▸ ЗАДАНИЯ
a: Перепишите из отрывка о начале войны фрагмент от «Я еще не знала, что» до «и странным предчувствием.» включительно.
b: К экзамену по какому предмету шла подготовка в отрывке о начале войны?
c: Напишите продолжение отрывка о начале войны, начиная сразу после его последнего предложения.

*** ПРЕДОСТАВЛЕННЫЙ ОТРЫВОК ***

- 46 -

6. ВОЙНА

 

Я сидела в библиотеке старого Университета на Моховой, обложенная книгами и конспектами, и готовилась к экзамену по своей любимой математике. В Москве стояла прекрасная погода. Внезапно почувствовала вокруг себя оживление, шум. Я подняла голову и увидела, что многие повскакали со своих мест и устремились к выходу, не прибирая за собой разбросанную литературу на столах. Вдруг как дуновение ветра пронеслось по читальному залу «Война!». Я окаменела.

Я еще не знала, что такое война, но руки у меня задрожали, когда я стала поспешно, как и все вокруг, собирать книги и конспекты. Какой-то безотчетный страх овладел мной. Я выбежала во двор, там уже было полно народу. Студенты и преподаватели стояли в кружках и оживленно разговаривали. Во всем чувствовался беспорядок, но не тот, который можно наблюдать при обычных сборах студентов, а какой-то особенный, наполненный тревогой и странным предчувствием.

*** СОХРАНЁННЫЕ ЗАПИСИ ***

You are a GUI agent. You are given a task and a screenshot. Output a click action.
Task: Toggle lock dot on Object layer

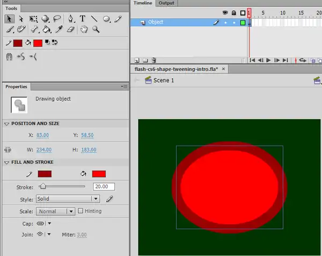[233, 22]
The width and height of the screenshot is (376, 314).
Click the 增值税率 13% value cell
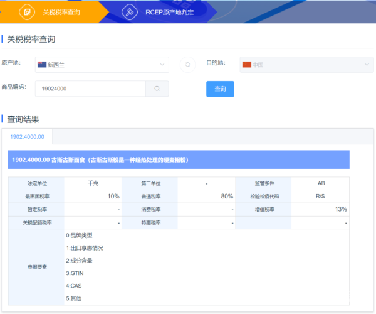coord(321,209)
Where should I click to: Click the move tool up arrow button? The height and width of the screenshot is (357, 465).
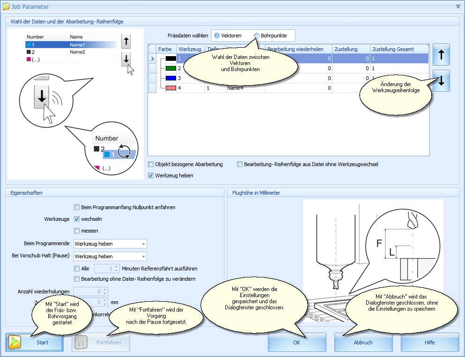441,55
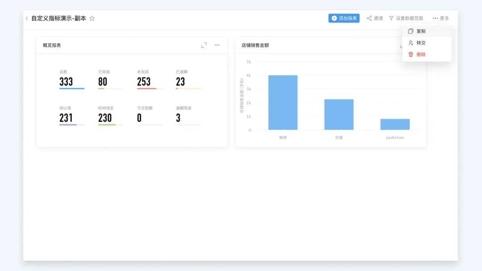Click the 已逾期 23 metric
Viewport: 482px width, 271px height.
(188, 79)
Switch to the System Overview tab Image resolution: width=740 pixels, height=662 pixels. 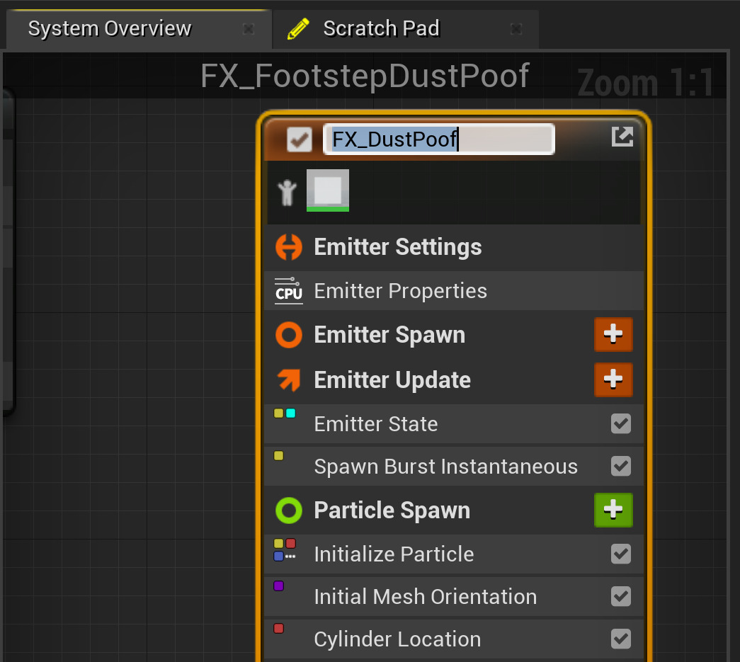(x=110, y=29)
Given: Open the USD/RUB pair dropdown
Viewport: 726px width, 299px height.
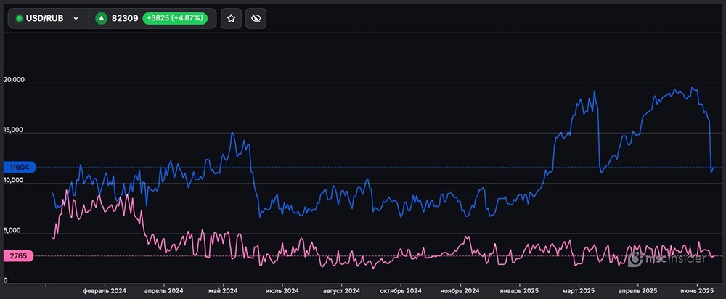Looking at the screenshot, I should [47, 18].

***
*** СОХРАНЁННЫЕ ЗАПИСИ ***

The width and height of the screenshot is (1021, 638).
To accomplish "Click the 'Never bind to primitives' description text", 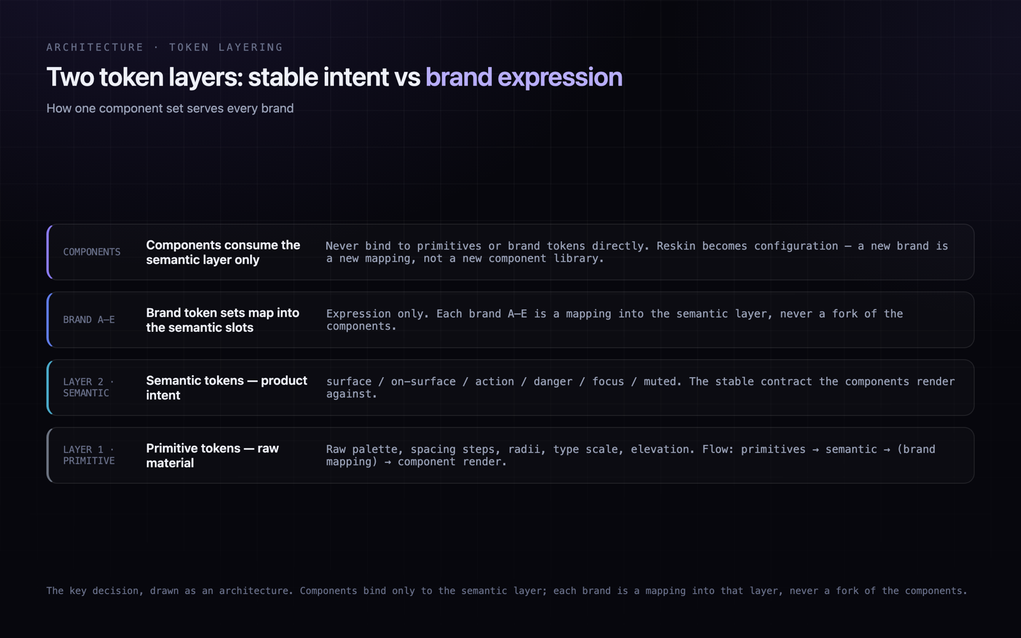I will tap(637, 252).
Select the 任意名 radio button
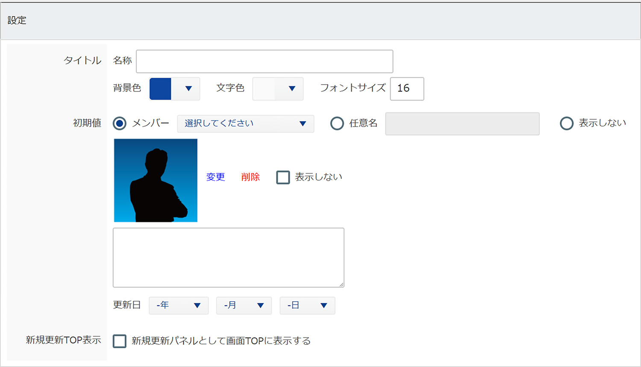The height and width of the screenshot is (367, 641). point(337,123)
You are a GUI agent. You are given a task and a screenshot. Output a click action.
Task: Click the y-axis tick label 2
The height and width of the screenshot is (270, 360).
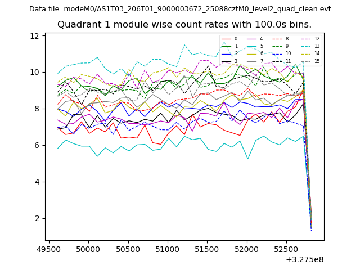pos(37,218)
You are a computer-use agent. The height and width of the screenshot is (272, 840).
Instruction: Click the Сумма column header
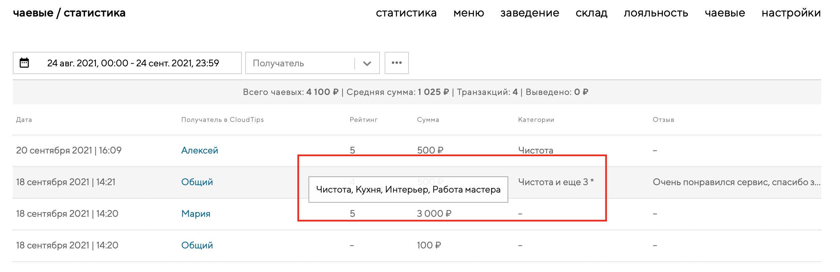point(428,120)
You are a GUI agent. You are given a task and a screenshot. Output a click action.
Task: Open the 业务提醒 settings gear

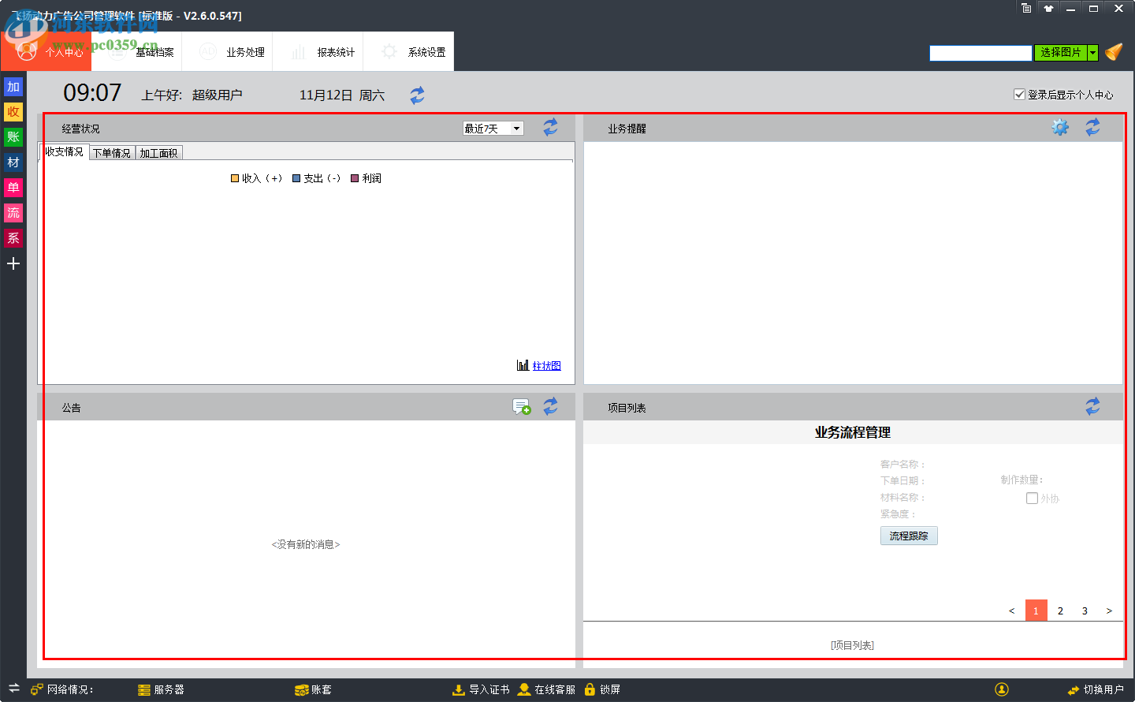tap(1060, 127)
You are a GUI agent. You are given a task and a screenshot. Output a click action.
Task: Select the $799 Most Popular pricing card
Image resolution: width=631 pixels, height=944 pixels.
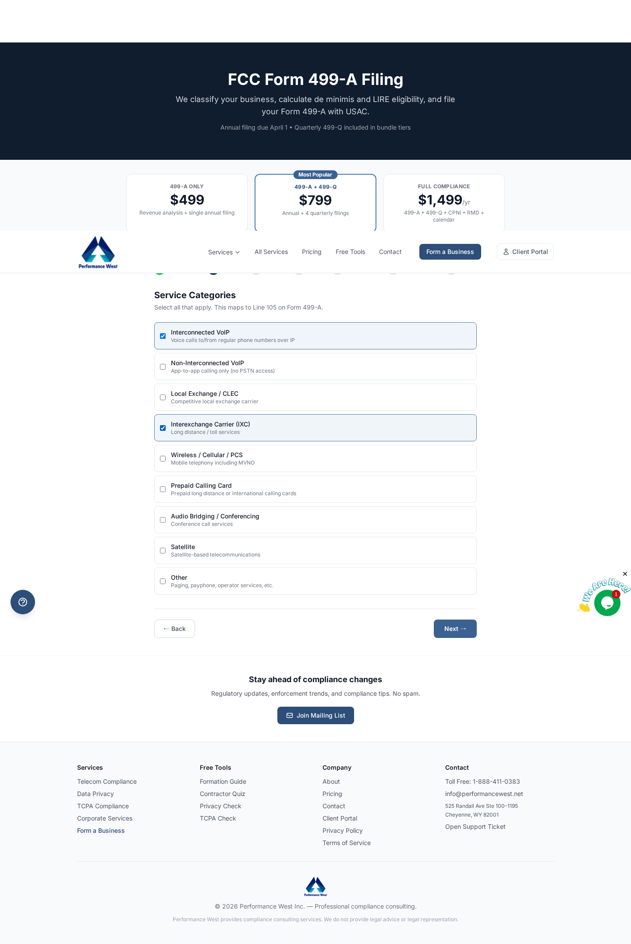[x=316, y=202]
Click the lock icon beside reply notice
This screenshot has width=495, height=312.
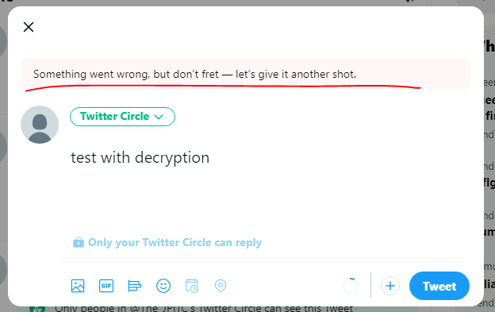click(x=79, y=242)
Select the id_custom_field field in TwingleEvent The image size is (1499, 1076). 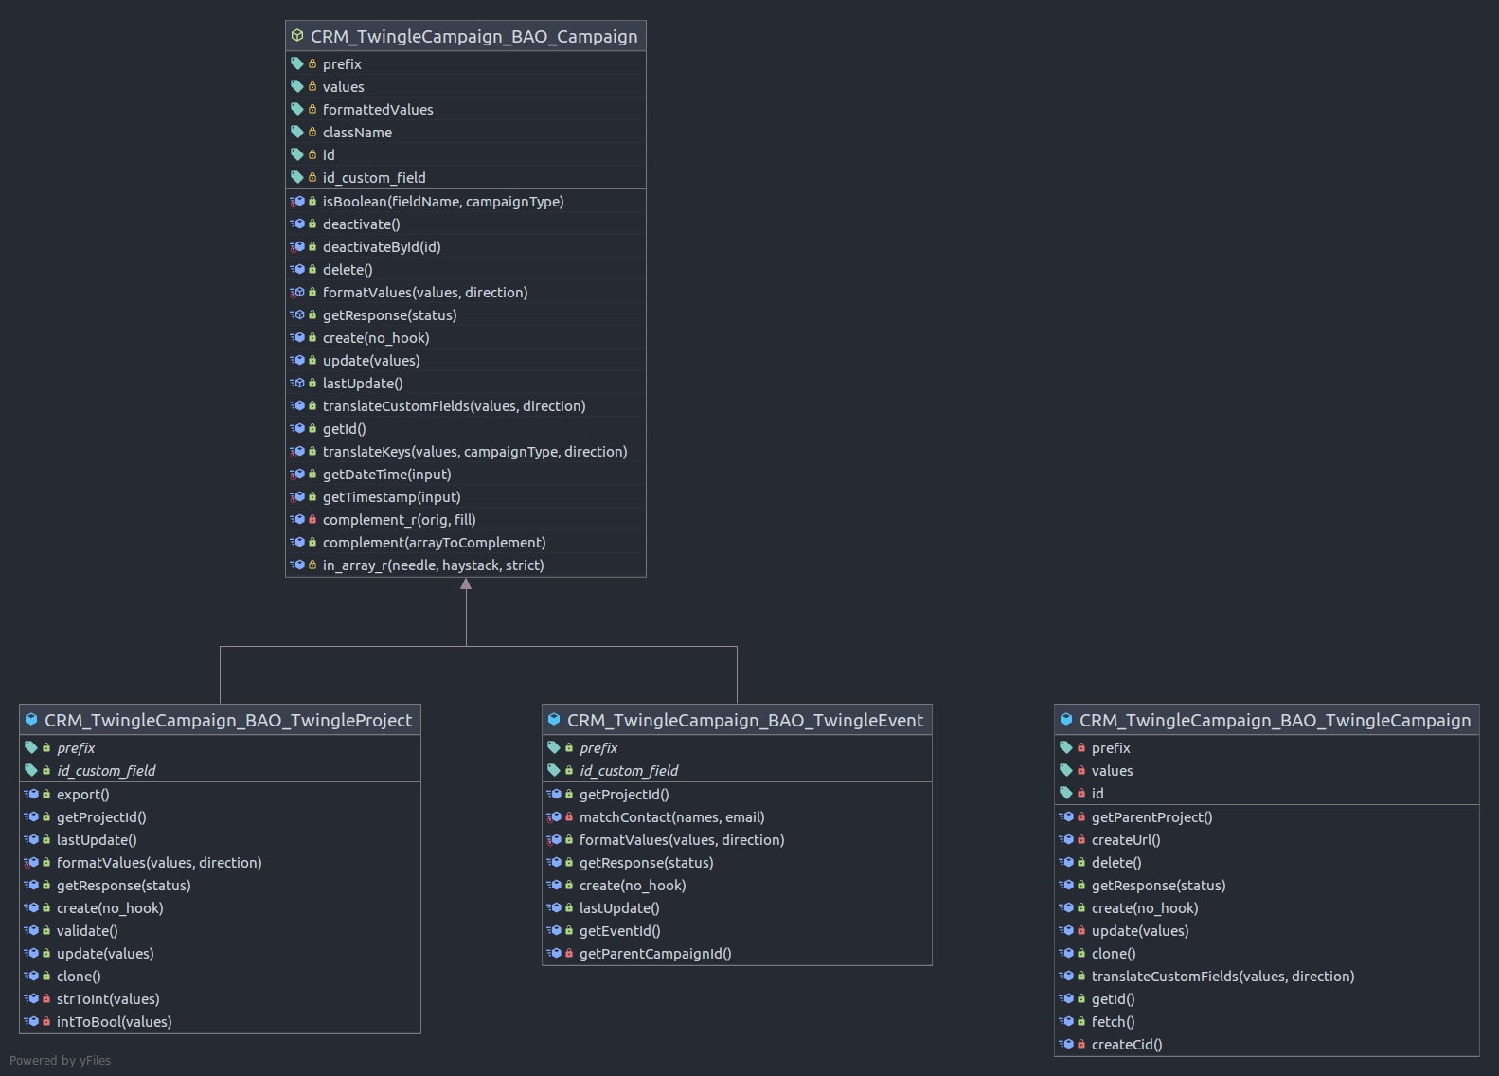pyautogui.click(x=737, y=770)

***
*** СОХРАНЁННЫЕ ЗАПИСИ ***

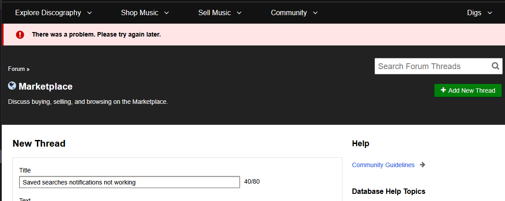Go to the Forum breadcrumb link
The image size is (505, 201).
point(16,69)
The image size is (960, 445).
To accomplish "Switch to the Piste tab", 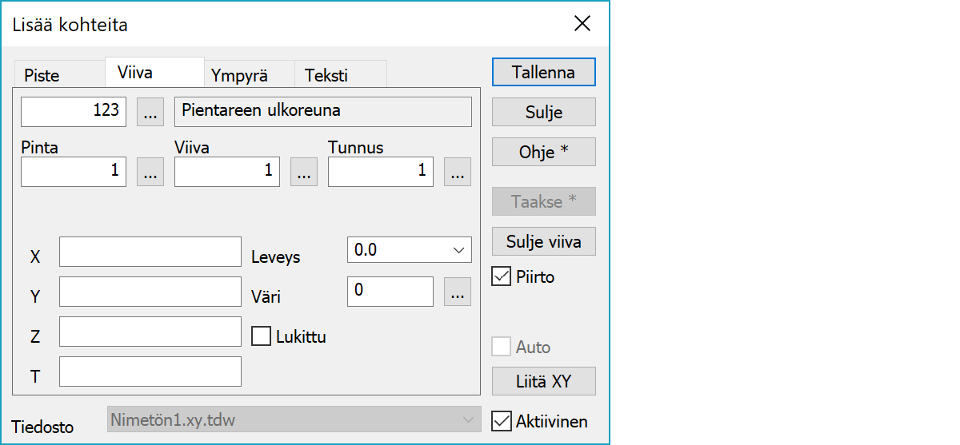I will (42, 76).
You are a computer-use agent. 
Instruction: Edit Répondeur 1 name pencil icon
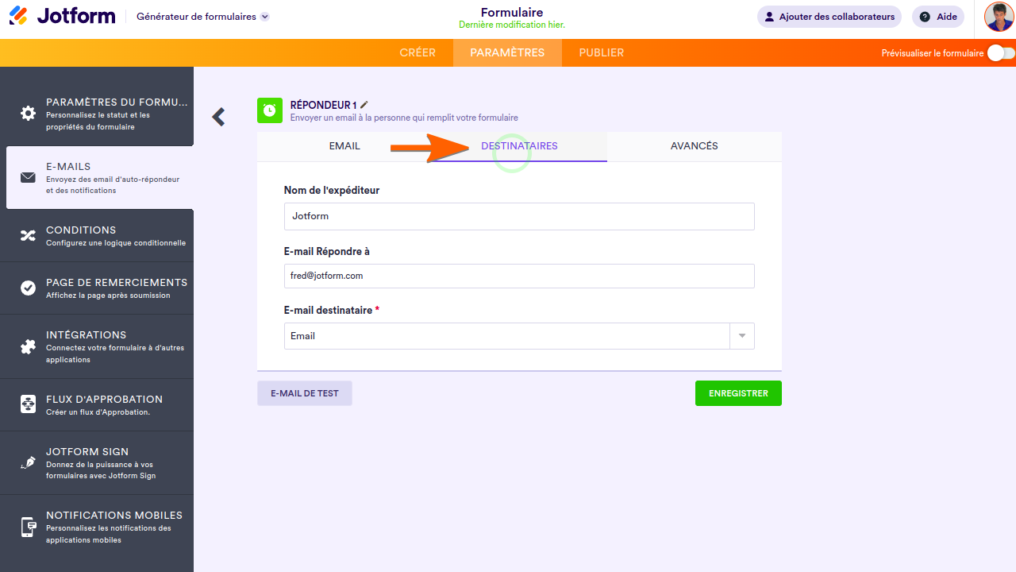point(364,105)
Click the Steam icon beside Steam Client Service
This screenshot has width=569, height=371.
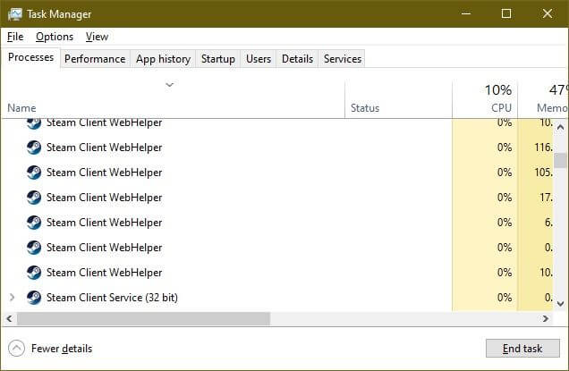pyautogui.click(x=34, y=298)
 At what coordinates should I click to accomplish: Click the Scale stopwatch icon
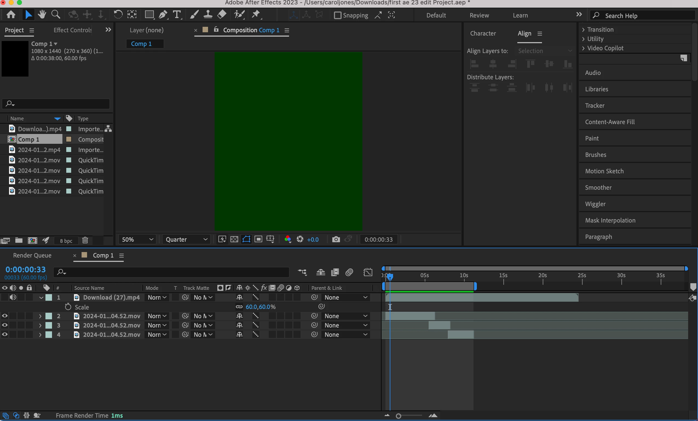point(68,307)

***

▸ ОТВЕТЫ ПО ЗАДАНИЯМ
a:
Я еще не знала, что такое война, но руки у меня задрожали, когда я стала поспешно, как и все вокруг, собирать книги и конспекты. Какой-то безотчетный страх овладел мной. Я выбежала во двор, там уже было полно народу. Студенты и преподаватели стояли в кружках и оживленно разговаривали. Во всем чувствовался беспорядок, но не тот, который можно наблюдать при обычных сборах студентов, а какой-то особенный, наполненный тревогой и странным предчувствием.

b: По математике.

c:
Я вышла из ворот, повернула на улицу Горького и пошла вверх по ней — домой. У гастронома, что рядом с «Диетой», стояла длинная очередь на улице. Я с удивлением спросила: «За чем?» В то время такие очереди стояли только за промтоварами, а продуктов во всех магазинах было полно. Мне ответили: «За мылом и спичками».

Вторую длинную очередь я увидела у Центрального телеграфа. Я снова удивилась и спросила. Мне ответили: «Разве Вы не знаете, что война!» — «Знаю, ну и что же?» — «Деньги люди берут из сберкассы, вот что».

Так я дошла до Садовой-Триумфальной и повернула на свою Тверскую-Ямскую. Всюду по дороге стояли очереди, но я уже никого не спрашивала. Хотелось домой, к маме.

 

- 47 -

Мама сразу же объяснила, что когда началась прошлая война, то сразу исчезли спички и мыло.

— Вот теперь люди, пережившие ту войну, и запасаются.

— Может быть, и нам нужно запастись? — спросила я.

— Эх, доченька, война — это такая беда, что на ее фоне отсутствие спичек будет просто незаметным. Пусть уж этим занимаются спекулянты.

В этот день я уже не пошла на химфак. Слушали выступление по радио. Все не верилось, что бомбят наши города. Война-то уже шла по всей Европе, люди томились в лагерях, и печи, в которых сжигали коммунистов, работали неустанно, но официально нам об этом не сообщали, так, вскользь. Только что приезжал Риббентроп, мы заключили сепаратный договор о ненападении, и вагоны с маслом и другими продуктами — об этом сообщалось в газетах — потекли снабжать немецкую армию. И вдруг...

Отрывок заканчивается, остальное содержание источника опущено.